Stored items
※
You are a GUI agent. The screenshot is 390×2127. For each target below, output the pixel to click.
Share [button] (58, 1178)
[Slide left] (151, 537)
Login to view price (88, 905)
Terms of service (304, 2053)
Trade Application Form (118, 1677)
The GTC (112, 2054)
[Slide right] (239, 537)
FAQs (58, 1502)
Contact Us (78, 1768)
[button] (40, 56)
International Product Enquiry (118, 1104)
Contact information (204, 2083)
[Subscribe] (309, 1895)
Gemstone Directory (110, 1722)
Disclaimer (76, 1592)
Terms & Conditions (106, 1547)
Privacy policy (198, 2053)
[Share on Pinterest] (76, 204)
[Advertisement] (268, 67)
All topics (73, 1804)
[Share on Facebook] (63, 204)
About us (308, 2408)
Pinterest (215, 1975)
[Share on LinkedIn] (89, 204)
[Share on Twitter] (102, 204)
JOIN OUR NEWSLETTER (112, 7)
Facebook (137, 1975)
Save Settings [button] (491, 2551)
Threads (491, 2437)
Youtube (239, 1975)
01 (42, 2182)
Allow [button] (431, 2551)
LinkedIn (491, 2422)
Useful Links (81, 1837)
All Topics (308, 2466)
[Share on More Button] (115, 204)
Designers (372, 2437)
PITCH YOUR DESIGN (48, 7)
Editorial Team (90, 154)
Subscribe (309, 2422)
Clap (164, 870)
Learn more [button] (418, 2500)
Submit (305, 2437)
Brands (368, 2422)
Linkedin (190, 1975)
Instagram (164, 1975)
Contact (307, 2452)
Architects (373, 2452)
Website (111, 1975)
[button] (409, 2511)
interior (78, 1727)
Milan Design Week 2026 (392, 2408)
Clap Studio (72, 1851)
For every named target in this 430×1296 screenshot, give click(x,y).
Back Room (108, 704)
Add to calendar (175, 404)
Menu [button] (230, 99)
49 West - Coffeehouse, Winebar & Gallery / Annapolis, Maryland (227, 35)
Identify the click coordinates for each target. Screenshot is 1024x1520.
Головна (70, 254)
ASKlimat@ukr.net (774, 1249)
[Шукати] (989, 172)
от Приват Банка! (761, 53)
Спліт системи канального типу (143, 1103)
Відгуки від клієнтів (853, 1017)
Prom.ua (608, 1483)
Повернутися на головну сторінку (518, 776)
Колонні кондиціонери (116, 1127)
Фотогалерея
※
§ **Task brief**:
If a line above contains the word "Share", list it.

§ **Solution to the exercise**:
Share [button] (58, 1178)
[Share on Pinterest] (76, 204)
[Share on Facebook] (63, 204)
[Share on LinkedIn] (89, 204)
[Share on Twitter] (102, 204)
[Share on More Button] (115, 204)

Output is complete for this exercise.